# start of Excerpt to read

UAW's Williams to U.S. automakers: 'no more concessions'

DETROIT Thu Jun 5, 2014 6:16pm EDT

Dennis Williams answers questions during a news conference at Chattanooga Electrical Apprenticeship and Training Center in Chattanooga, Tennessee February 14, 2014.  REUTERS/Christopher Aluka Berry

Dennis Williams answers questions during a news conference at Chattanooga Electrical Apprenticeship and Training Center in Chattanooga, Tennessee February 14, 2014.

Credit: Reuters/Christopher Aluka Berry

DETROIT (Reuters) - Newly elected United Auto Workers President Dennis Williams on Thursday warned major U.S. automakers who negotiate with the union next year that he supports the financial health of the companies, but that "enough is enough" when it comes to concessions.

Veteran UAW auto workers at the three major U.S. automakers have not received a raise in nearly a decade and in recent contract talks the union allowed the creation and expansion of a two-tiered wage structure.

"It's our time," read most of the T-shirts worn by UAW delegates at the union's convention in downtown Detroit, a sentiment Williams echoed in his inauguration speech.

“No more concessions. We are tired of it. Enough is enough,” Williams yelled into a microphone in front of nearly 1,000 delegates.

As General Motors Co (GM.N), Ford Motor Co (F.N) and Chrysler, now a unit of Fiat Chrysler Automobiles FIA.MI, endured a downturn in the auto industry, the UAW said it needed to take concessions to help them.

As Bob King, whose term as president ended this week, often said, UAW members have the most invested in the health of the companies, and acted to make them whole. Now, all three automakers, as well as heavy equipment makers like Caterpillar (CAT.N), are profitable.

# end of Excerpt to read
# start of Data section

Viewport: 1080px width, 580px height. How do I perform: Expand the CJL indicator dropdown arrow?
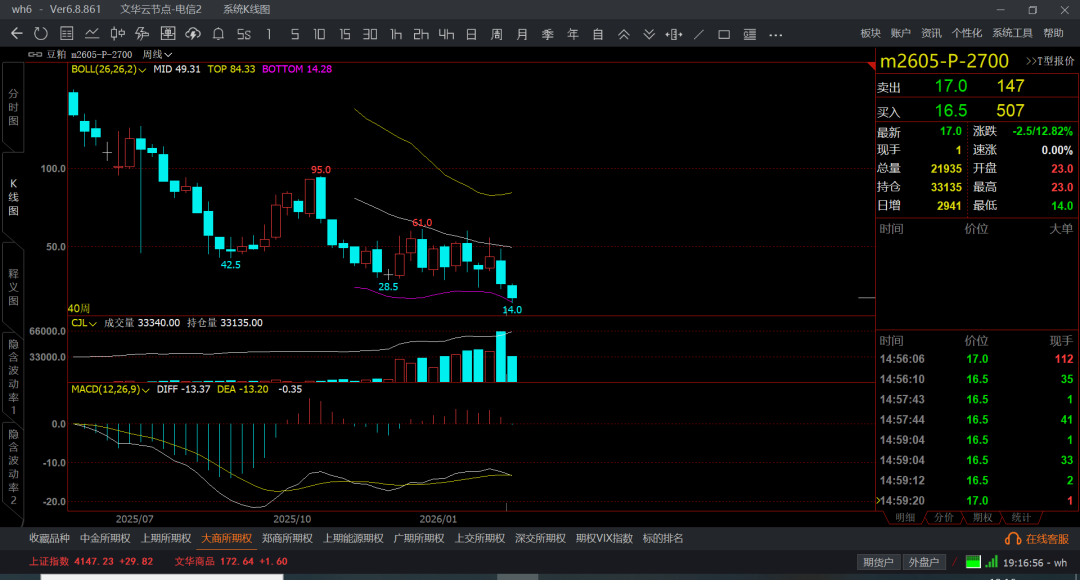click(93, 323)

# end of Data section

Written problem: Continue the UAW article from after its last paragraph, the one ending "are profitable."

Exercise result:
"I want to work closely with the companies as long as it doesn’t hurt our members," said Williams. "I do not like confrontation, but I’m not afraid of confrontation."

"When companies are being successful, don't come to us and ask for ridiculous things," Williams said at a press conference.

While he said the UAW will not allow more concessions, Williams did not mention the two-tiered wage scale during his speech. Such a system pays veteran UAW workers at the major automakers about $28 per hour while newly hired workers at the same plants make less than $16.

Later, Williams told reporters, "We are all committed to eliminating the two-tier system," but said he has not yet formed a plan for doing that.

Earlier at the convention Thursday morning, President Barack Obama addressed the delegates by recorded video. He praised the work of King and welcomed Williams. He said he is close to Williams and that the new UAW president was one of his first supporters at the Iowa Caucus in 2008.

Williams also called on UAW members to get out the vote to maintain a Democratic White House in 2016 and said it was time to "bridge the gap" between the rich and poor in the United States.

Williams, 61, elected by landslide vote on Wednesday by the delegates, has said he will only serve one four-year term as president.

The UAW's three vice presidents will lead the union's work with major automakers. Cindy Estrada, 45, will work with GM; Jimmy Settles, 64, with Ford; and Norwood Jewell, 56, with Chrysler.

(Editing by Sofina Mirza-Reid and Eric Walsh)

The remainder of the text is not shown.